**Problem statement**
Can you swap "Instruction" for "Directive" throughout the items below and give the lines again with nothing else changed?

Raw items
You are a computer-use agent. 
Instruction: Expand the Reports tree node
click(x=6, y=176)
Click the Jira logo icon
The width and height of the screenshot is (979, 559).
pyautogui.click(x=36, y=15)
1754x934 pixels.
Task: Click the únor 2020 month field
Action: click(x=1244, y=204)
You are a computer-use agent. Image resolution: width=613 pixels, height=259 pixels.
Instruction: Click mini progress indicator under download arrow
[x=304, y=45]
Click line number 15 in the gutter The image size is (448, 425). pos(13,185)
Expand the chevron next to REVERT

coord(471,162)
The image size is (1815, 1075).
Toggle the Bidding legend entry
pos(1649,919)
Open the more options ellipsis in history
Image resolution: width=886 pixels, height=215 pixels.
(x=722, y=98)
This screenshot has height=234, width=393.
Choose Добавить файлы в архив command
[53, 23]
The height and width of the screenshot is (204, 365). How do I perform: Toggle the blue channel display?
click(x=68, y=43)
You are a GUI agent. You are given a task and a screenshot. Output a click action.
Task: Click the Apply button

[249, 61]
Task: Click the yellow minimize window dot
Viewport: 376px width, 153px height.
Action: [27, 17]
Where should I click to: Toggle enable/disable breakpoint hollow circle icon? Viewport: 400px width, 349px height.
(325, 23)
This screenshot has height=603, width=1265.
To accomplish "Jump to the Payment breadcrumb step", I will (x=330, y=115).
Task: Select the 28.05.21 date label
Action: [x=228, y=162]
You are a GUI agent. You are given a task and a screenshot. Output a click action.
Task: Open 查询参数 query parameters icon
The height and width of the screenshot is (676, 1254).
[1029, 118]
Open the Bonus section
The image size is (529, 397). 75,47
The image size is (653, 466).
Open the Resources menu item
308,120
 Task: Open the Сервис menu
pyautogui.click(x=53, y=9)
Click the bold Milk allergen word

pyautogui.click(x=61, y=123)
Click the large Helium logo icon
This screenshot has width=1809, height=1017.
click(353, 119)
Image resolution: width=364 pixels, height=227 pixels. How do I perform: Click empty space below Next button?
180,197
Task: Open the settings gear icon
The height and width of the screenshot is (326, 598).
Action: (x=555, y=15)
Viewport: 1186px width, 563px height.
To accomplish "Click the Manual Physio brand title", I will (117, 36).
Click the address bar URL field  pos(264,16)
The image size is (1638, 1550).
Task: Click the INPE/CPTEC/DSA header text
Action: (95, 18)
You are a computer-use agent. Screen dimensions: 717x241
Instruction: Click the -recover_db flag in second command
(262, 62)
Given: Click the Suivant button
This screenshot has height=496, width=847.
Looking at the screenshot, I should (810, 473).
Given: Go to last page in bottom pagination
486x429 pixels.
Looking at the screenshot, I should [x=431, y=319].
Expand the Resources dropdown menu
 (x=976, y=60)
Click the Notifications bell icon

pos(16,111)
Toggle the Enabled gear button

**Answer to this problem**
You are a computer-use agent. 
Directive: Expand the Reports tree node
click(x=6, y=176)
Click the Jira logo icon
The width and height of the screenshot is (979, 559).
pyautogui.click(x=36, y=15)
1754x934 pixels.
Task: Click the únor 2020 month field
Action: click(x=1244, y=204)
You are a computer-use agent. Image resolution: width=613 pixels, height=259 pixels.
Directive: Click mini progress indicator under download arrow
[x=304, y=45]
Click line number 15 in the gutter The image size is (448, 425). pos(13,185)
Expand the chevron next to REVERT

coord(471,162)
The image size is (1815, 1075).
Toggle the Bidding legend entry
pos(1649,919)
Open the more options ellipsis in history
Image resolution: width=886 pixels, height=215 pixels.
(x=722, y=98)
This screenshot has height=234, width=393.
Choose Добавить файлы в архив command
[53, 23]
The height and width of the screenshot is (204, 365). How do I perform: Toggle the blue channel display?
click(x=68, y=43)
You are a GUI agent. You are given a task and a screenshot. Output a click action.
Task: Click the Apply button

[249, 61]
Task: Click the yellow minimize window dot
Viewport: 376px width, 153px height.
Action: [27, 17]
Where should I click to: Toggle enable/disable breakpoint hollow circle icon? Viewport: 400px width, 349px height.
(325, 23)
This screenshot has height=603, width=1265.
To accomplish "Jump to the Payment breadcrumb step", I will (x=330, y=115).
Task: Select the 28.05.21 date label
Action: [x=228, y=162]
You are a GUI agent. You are given a task and a screenshot. Output a click action.
Task: Open 查询参数 query parameters icon
The height and width of the screenshot is (676, 1254).
[1029, 118]
Open the Bonus section
The image size is (529, 397). 75,47
The image size is (653, 466).
Open the Resources menu item
308,120
 Task: Open the Сервис menu
pyautogui.click(x=53, y=9)
Click the bold Milk allergen word

pyautogui.click(x=61, y=123)
Click the large Helium logo icon
This screenshot has width=1809, height=1017.
click(353, 119)
Image resolution: width=364 pixels, height=227 pixels. How do I perform: Click empty space below Next button?
180,197
Task: Open the settings gear icon
The height and width of the screenshot is (326, 598).
Action: (x=555, y=15)
Viewport: 1186px width, 563px height.
To accomplish "Click the Manual Physio brand title", I will (117, 36).
Click the address bar URL field  pos(264,16)
The image size is (1638, 1550).
Task: Click the INPE/CPTEC/DSA header text
Action: (95, 18)
You are a computer-use agent. Screen dimensions: 717x241
Directive: Click the -recover_db flag in second command
(262, 62)
Given: Click the Suivant button
This screenshot has height=496, width=847.
Looking at the screenshot, I should (810, 473).
Given: Go to last page in bottom pagination
486x429 pixels.
Looking at the screenshot, I should [x=431, y=319].
Expand the Resources dropdown menu
 (x=976, y=60)
Click the Notifications bell icon

pos(16,111)
Toggle the Enabled gear button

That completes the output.